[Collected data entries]
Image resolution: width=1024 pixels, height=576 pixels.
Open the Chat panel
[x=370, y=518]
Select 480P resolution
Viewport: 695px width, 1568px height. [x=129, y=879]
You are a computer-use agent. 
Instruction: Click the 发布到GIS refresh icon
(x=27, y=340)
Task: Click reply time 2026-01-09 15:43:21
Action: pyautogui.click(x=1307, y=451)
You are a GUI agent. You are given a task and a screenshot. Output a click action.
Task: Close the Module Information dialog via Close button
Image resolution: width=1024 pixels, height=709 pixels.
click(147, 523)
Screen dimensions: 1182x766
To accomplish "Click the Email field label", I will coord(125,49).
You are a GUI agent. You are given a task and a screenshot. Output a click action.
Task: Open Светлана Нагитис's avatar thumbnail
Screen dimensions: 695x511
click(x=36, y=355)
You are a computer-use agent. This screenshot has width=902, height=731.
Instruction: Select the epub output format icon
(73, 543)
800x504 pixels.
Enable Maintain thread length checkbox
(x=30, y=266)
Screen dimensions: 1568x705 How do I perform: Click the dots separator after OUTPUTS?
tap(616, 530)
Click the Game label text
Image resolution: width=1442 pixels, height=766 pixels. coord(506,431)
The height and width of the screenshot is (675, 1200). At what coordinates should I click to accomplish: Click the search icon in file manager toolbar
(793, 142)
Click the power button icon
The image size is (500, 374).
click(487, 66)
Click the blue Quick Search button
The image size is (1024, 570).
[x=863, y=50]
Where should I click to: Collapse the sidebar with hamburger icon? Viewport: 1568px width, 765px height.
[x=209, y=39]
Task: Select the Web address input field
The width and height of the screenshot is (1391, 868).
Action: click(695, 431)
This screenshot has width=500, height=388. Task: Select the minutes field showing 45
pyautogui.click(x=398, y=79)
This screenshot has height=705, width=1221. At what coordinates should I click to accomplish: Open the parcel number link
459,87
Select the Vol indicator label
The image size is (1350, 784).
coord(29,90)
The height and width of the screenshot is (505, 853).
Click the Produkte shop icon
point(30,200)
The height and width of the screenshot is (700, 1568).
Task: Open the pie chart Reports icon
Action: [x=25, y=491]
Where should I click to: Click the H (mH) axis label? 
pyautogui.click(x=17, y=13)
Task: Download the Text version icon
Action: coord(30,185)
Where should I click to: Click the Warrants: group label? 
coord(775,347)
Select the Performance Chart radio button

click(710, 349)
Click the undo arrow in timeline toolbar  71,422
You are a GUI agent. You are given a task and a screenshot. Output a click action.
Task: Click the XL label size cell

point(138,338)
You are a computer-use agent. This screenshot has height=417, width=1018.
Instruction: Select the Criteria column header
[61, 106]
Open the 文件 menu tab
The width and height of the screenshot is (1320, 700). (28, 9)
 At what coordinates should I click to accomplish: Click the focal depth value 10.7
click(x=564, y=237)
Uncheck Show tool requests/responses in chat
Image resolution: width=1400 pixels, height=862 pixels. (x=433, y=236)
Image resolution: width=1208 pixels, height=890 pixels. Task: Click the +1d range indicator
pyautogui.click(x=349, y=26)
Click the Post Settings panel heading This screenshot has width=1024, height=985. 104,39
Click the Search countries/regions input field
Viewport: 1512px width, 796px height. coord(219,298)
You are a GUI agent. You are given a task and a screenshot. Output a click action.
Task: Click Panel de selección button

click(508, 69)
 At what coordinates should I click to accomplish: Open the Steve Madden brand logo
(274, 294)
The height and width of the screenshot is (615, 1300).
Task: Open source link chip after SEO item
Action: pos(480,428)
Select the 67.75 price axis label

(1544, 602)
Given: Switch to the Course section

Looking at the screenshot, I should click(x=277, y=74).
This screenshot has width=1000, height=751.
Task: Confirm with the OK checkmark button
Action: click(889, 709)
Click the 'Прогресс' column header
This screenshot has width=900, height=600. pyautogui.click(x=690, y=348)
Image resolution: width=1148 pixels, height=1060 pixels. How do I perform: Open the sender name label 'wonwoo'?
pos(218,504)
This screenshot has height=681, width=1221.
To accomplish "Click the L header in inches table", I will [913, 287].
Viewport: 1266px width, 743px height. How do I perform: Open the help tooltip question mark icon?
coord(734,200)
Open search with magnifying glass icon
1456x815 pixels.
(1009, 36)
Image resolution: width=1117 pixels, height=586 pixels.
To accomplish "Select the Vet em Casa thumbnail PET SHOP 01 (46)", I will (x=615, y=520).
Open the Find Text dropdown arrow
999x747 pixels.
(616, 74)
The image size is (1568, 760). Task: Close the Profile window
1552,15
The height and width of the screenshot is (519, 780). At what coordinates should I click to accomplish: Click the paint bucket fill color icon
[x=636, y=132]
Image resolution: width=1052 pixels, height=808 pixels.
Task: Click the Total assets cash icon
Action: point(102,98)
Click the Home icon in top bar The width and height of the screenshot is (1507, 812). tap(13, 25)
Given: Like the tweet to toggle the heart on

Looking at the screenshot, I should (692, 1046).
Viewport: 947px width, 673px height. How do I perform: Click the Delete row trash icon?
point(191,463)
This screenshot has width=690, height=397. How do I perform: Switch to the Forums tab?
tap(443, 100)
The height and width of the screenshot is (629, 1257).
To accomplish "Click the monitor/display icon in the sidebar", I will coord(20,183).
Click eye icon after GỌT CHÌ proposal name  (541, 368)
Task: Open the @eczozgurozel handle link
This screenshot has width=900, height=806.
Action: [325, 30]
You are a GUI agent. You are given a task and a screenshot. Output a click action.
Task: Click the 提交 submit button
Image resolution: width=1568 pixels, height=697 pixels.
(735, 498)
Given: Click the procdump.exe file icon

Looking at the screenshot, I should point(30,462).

- **EXERCISE BRIEF**: Every record above needs to be copied exactly.

- **TASK RESPONSE**:
Image resolution: width=1024 pixels, height=576 pixels.
Open the Chat panel
[x=370, y=518]
Select 480P resolution
Viewport: 695px width, 1568px height. [x=129, y=879]
You are a computer-use agent. 
Instruction: Click the 发布到GIS refresh icon
(x=27, y=340)
Task: Click reply time 2026-01-09 15:43:21
Action: pyautogui.click(x=1307, y=451)
You are a GUI agent. You are given a task and a screenshot. Output a click action.
Task: Close the Module Information dialog via Close button
Image resolution: width=1024 pixels, height=709 pixels.
click(147, 523)
Screen dimensions: 1182x766
To accomplish "Click the Email field label", I will coord(125,49).
You are a GUI agent. You are given a task and a screenshot. Output a click action.
Task: Open Светлана Нагитис's avatar thumbnail
Screen dimensions: 695x511
click(x=36, y=355)
You are a computer-use agent. This screenshot has width=902, height=731.
Instruction: Select the epub output format icon
(73, 543)
800x504 pixels.
Enable Maintain thread length checkbox
(x=30, y=266)
Screen dimensions: 1568x705 How do I perform: Click the dots separator after OUTPUTS?
tap(616, 530)
Click the Game label text
Image resolution: width=1442 pixels, height=766 pixels. coord(506,431)
The height and width of the screenshot is (675, 1200). At what coordinates should I click to accomplish: Click the search icon in file manager toolbar
(793, 142)
Click the power button icon
The image size is (500, 374).
click(487, 66)
Click the blue Quick Search button
The image size is (1024, 570).
[x=863, y=50]
Where should I click to: Collapse the sidebar with hamburger icon? Viewport: 1568px width, 765px height.
[x=209, y=39]
Task: Select the Web address input field
The width and height of the screenshot is (1391, 868).
Action: click(695, 431)
This screenshot has width=500, height=388. Task: Select the minutes field showing 45
pyautogui.click(x=398, y=79)
This screenshot has height=705, width=1221. At what coordinates should I click to accomplish: Open the parcel number link
459,87
Select the Vol indicator label
The image size is (1350, 784).
coord(29,90)
The height and width of the screenshot is (505, 853).
Click the Produkte shop icon
point(30,200)
The height and width of the screenshot is (700, 1568).
Task: Open the pie chart Reports icon
Action: [x=25, y=491]
Where should I click to: Click the H (mH) axis label? 
pyautogui.click(x=17, y=13)
Task: Download the Text version icon
Action: coord(30,185)
Where should I click to: Click the Warrants: group label? 
coord(775,347)
Select the Performance Chart radio button

click(710, 349)
Click the undo arrow in timeline toolbar  71,422
You are a GUI agent. You are given a task and a screenshot. Output a click action.
Task: Click the XL label size cell

point(138,338)
You are a computer-use agent. This screenshot has height=417, width=1018.
Instruction: Select the Criteria column header
[61, 106]
Open the 文件 menu tab
The width and height of the screenshot is (1320, 700). (28, 9)
 At what coordinates should I click to accomplish: Click the focal depth value 10.7
click(x=564, y=237)
Uncheck Show tool requests/responses in chat
Image resolution: width=1400 pixels, height=862 pixels. (x=433, y=236)
Image resolution: width=1208 pixels, height=890 pixels. Task: Click the +1d range indicator
pyautogui.click(x=349, y=26)
Click the Post Settings panel heading This screenshot has width=1024, height=985. 104,39
Click the Search countries/regions input field
Viewport: 1512px width, 796px height. coord(219,298)
You are a GUI agent. You are given a task and a screenshot. Output a click action.
Task: Click Panel de selección button

click(508, 69)
 At what coordinates should I click to accomplish: Open the Steve Madden brand logo
(274, 294)
The height and width of the screenshot is (615, 1300).
Task: Open source link chip after SEO item
Action: pos(480,428)
Select the 67.75 price axis label

(1544, 602)
Given: Switch to the Course section

Looking at the screenshot, I should click(x=277, y=74).
This screenshot has width=1000, height=751.
Task: Confirm with the OK checkmark button
Action: click(889, 709)
Click the 'Прогресс' column header
This screenshot has width=900, height=600. pyautogui.click(x=690, y=348)
Image resolution: width=1148 pixels, height=1060 pixels. How do I perform: Open the sender name label 'wonwoo'?
pos(218,504)
This screenshot has height=681, width=1221.
To accomplish "Click the L header in inches table", I will [913, 287].
Viewport: 1266px width, 743px height. How do I perform: Open the help tooltip question mark icon?
coord(734,200)
Open search with magnifying glass icon
1456x815 pixels.
(1009, 36)
Image resolution: width=1117 pixels, height=586 pixels.
To accomplish "Select the Vet em Casa thumbnail PET SHOP 01 (46)", I will (x=615, y=520).
Open the Find Text dropdown arrow
999x747 pixels.
(616, 74)
The image size is (1568, 760). Task: Close the Profile window
1552,15
The height and width of the screenshot is (519, 780). At what coordinates should I click to accomplish: Click the paint bucket fill color icon
[x=636, y=132]
Image resolution: width=1052 pixels, height=808 pixels.
Task: Click the Total assets cash icon
Action: point(102,98)
Click the Home icon in top bar The width and height of the screenshot is (1507, 812). tap(13, 25)
Given: Like the tweet to toggle the heart on

Looking at the screenshot, I should (692, 1046).
Viewport: 947px width, 673px height. How do I perform: Click the Delete row trash icon?
point(191,463)
This screenshot has width=690, height=397. How do I perform: Switch to the Forums tab?
tap(443, 100)
The height and width of the screenshot is (629, 1257).
To accomplish "Click the monitor/display icon in the sidebar", I will coord(20,183).
Click eye icon after GỌT CHÌ proposal name  (541, 368)
Task: Open the @eczozgurozel handle link
This screenshot has width=900, height=806.
Action: [325, 30]
You are a GUI agent. You are given a task and a screenshot. Output a click action.
Task: Click the 提交 submit button
Image resolution: width=1568 pixels, height=697 pixels.
(735, 498)
Given: Click the procdump.exe file icon

Looking at the screenshot, I should point(30,462).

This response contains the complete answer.